Question. Assertion : \(\Delta ABC \sim \Delta DEF\) such that \(ar(\Delta ABC) = 36 \text{ cm}^2\) and \(ar(\Delta DEF) = 49 \text{ cm}^2\) then, \(AB : DE = 6 : 7\).
Reason : If \(\Delta ABC \sim \Delta DEF\), then \(\frac{ar(\Delta ABC)}{ar(\Delta DEF)} = \frac{AB^2}{DE^2} = \frac{BC^2}{EF^2} = \frac{AC^2}{DF^2}\).
(a) A
(b) B
(c) C
(d) D
Answer: A
Both assertion (A) and reason (R) are true and reason (R) is the correct explanation of assertion (A). \(\frac{ar(\Delta ABC)}{ar(\Delta DEF)} = \frac{AB^2}{DE^2} \Rightarrow \frac{36}{49} = \frac{AB^2}{DE^2} \Rightarrow \frac{AB}{DE} = \frac{6}{7}\). \(AB:DE = 6:7\). So, both A and R are correct and R explain A.

Question. Assertion : \(\Delta ABC\) is an isosceles triangle right angled of \(C\), then \(AB^2 = 2AC^2\).

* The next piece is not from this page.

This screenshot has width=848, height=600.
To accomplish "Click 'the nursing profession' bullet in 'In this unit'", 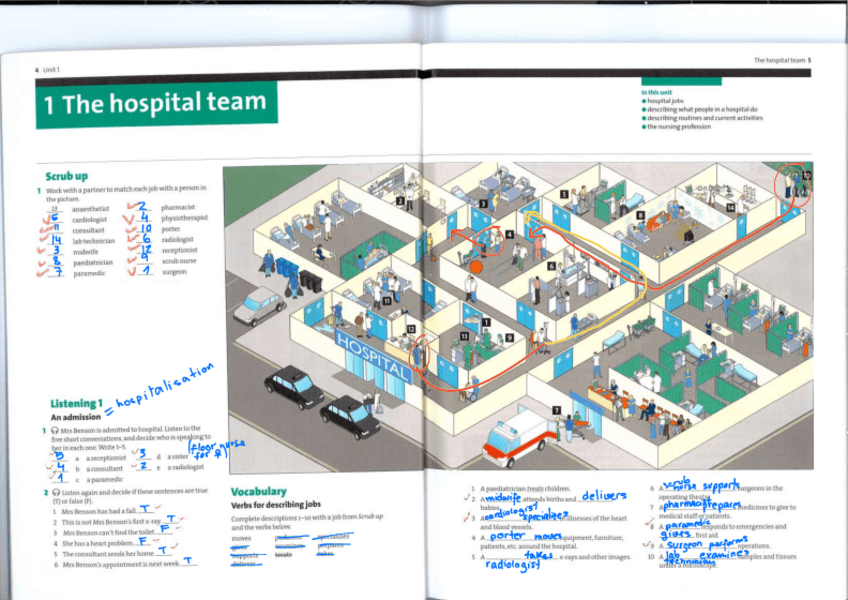I will (679, 127).
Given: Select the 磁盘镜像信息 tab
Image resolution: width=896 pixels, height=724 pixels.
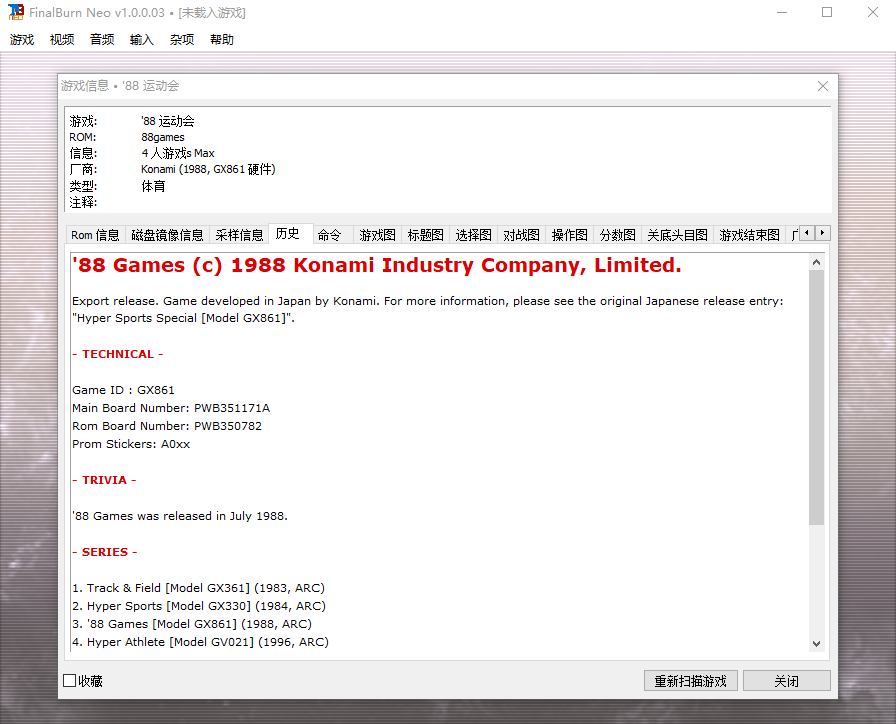Looking at the screenshot, I should pos(167,235).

Reason : In right \(\Delta ABC\), right angled at \(B\), \(AC^2 = AB^2 + BC^2\).
(a) A
(b) B
(c) C
(d) D
Answer: A
Both assertion (A) and reason (R) are true and reason (R) is the correct explanation of assertion (A). In an isosceles \(\Delta ABC\), right angled at \(C\) is \(AB^2 = AC^2 + BC^2 \Rightarrow AB^2 = AC^2 + AC^2 \Rightarrow AB^2 = 2AC^2\) (as \(AC = BC\)). So, both A and R are correct and R explains A.